What you need to produce from the material below is an exact transcription of the lines from the one with "You are a computer-use" through the one with "Instruction: Select the", both included, and no other line.

== RECORDED DATA ==

---------------

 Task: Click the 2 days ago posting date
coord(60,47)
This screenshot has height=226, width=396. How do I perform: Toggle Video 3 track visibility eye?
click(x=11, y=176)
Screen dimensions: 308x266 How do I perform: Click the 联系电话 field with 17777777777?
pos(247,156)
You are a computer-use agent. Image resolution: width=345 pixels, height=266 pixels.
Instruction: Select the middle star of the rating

---------------

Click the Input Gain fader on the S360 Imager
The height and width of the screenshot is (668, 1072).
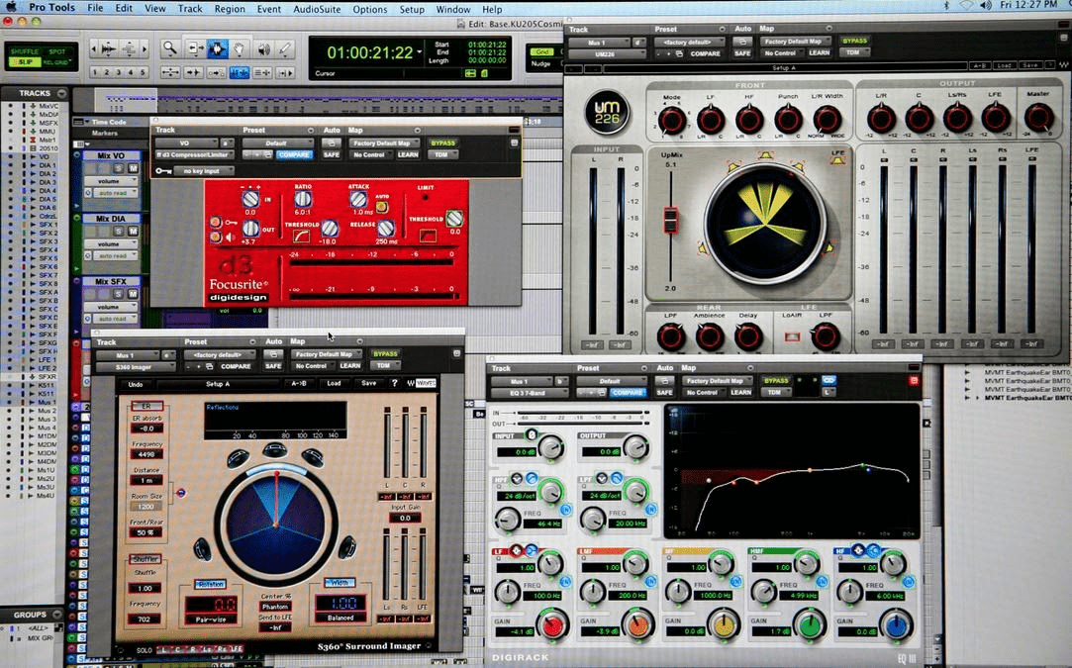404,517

---------------

== SOLUTION TO THIS PROBLEM ==
You are a computer-use agent. Image resolution: width=345 pixels, height=266 pixels.
Instruction: Select the middle star of the rating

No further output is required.